When asked for her predictions on the next round of AGMs, she is cautious. “My sense is that some of the big fund managers are undertaking positive and intensive dialogue with companies,” she says. “However, it’s possible company directors will be awarded pay packages that are way out of line with performance and shareholder returns,” she says. “If that’s the case I hope shareholders make it plain that’s not acceptable.”

I ask her a final tricky question: “What kind of world would have to exist for FairPensions to no-longer have a function?”

The pensions industry would be leading the way to engage with the major sustainability and environmental risks

“In that world pension savers in every workplace would actively keep an eye on their pension providers and be aware of the role their provider plays in the wider economy. The pensions industry would be leading the way to engage with the major sustainability and environmental risks coming our way.”

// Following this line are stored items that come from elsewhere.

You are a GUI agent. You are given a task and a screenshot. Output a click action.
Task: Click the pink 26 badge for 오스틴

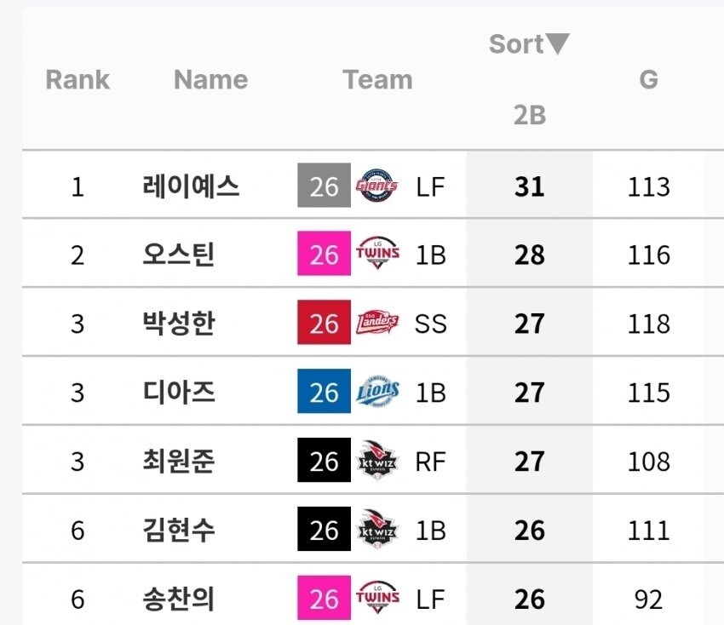coord(324,254)
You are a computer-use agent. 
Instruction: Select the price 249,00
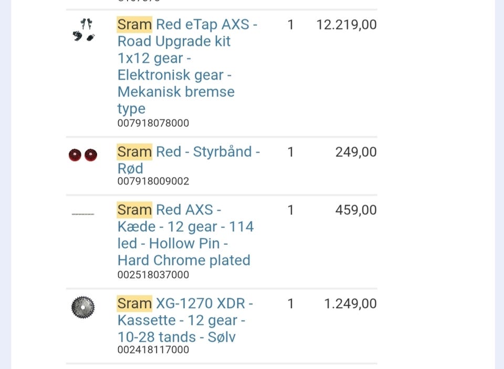(x=356, y=152)
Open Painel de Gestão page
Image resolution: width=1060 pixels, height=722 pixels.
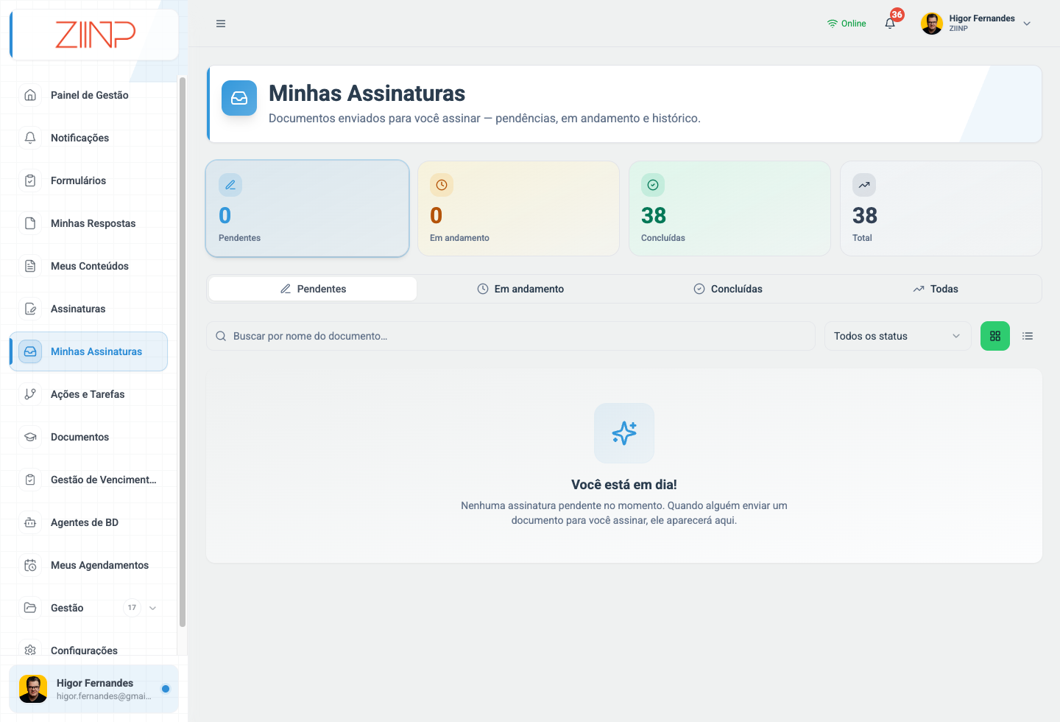88,95
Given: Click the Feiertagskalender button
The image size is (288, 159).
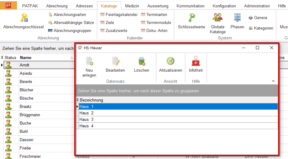Looking at the screenshot, I should tap(119, 14).
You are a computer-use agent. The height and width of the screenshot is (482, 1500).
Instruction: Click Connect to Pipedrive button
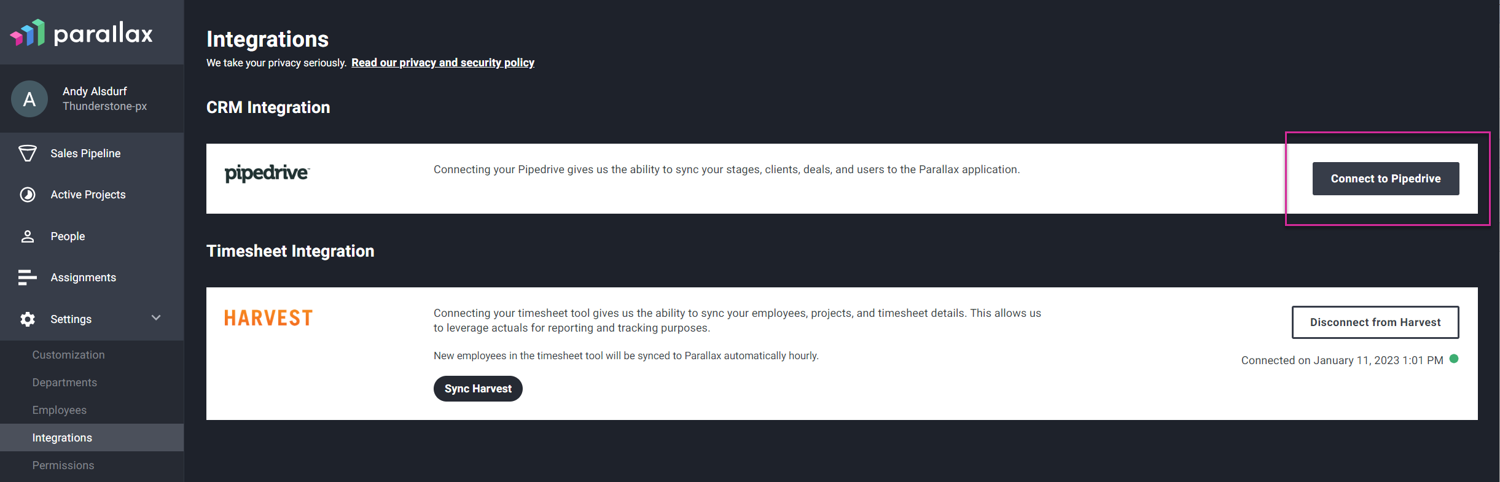tap(1386, 179)
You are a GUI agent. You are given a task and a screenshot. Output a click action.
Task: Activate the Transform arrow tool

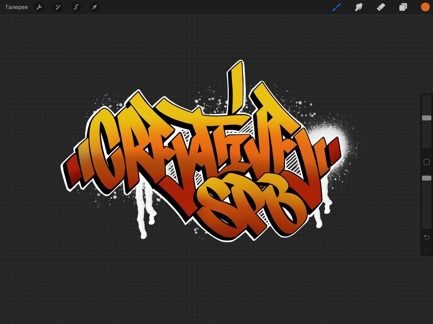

Howarth leaves to cycle back over the river, but she’ll be back in the City’s boardrooms soon enough. There’s a long way to go before FairPensions can afford to disband.

Fact file

Age: 39

Roles: Chief executive of FairPensions (2008 – ); elected as a member nominated trustee of the Pensions Trust and sits on the investment committee (2007); community organiser at London Citizens (2000- 2008); researcher at think tank New Policy Institute (1996-2000).

Education: Bachelors degree in modern history from Brasenose College, Oxford (graduated 1996) followed by a Masters degree in industrial relations and human resource management from the London School of Economics (graduated 1997).

Family: Catherine grew up in west London but now lives in east London with her furniture maker husband and two young boys.

Outside interests: Cooking, walking, contemporary design and community activism.